# DIRECTIONS:
Change "bookshelf" to "bookcase" in everything from the row containing "1456x827 pixels. Task: Click" down through the last of the rows, and write those rows out again with nothing else altered.

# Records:
-.-.-

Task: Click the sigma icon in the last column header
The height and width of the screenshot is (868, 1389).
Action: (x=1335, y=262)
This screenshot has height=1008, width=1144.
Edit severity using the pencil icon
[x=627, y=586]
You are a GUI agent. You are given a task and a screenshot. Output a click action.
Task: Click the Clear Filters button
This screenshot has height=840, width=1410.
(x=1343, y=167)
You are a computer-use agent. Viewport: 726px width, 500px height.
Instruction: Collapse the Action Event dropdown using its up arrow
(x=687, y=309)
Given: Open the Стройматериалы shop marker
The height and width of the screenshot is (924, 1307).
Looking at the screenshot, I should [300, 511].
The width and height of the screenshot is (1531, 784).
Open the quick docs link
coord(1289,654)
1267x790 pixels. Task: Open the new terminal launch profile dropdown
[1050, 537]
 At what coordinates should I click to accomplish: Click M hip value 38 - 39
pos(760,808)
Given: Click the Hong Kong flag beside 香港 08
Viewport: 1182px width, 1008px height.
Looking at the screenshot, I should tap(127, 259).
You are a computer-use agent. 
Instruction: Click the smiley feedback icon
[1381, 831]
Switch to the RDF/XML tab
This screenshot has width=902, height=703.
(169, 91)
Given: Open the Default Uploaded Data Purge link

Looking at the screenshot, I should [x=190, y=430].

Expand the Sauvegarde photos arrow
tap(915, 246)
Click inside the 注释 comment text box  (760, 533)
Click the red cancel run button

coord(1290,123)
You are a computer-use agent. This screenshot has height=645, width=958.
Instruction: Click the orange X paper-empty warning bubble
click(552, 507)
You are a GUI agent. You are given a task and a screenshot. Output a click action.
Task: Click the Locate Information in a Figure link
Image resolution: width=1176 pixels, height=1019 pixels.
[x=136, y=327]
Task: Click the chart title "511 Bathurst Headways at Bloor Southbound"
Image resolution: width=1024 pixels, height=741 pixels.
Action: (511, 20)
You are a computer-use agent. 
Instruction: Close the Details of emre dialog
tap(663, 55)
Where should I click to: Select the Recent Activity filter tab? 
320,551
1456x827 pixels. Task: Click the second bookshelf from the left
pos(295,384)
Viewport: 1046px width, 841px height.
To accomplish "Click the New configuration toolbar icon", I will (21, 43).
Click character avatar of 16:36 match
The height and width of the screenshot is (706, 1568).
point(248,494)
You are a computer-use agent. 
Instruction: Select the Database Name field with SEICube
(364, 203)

-.-.-

# EXERCISE RESPONSE:
1456x827 pixels. Task: Click the second bookcase from the left
pos(295,384)
Viewport: 1046px width, 841px height.
To accomplish "Click the New configuration toolbar icon", I will (21, 43).
Click character avatar of 16:36 match
The height and width of the screenshot is (706, 1568).
point(248,494)
You are a computer-use agent. 
Instruction: Select the Database Name field with SEICube
(364, 203)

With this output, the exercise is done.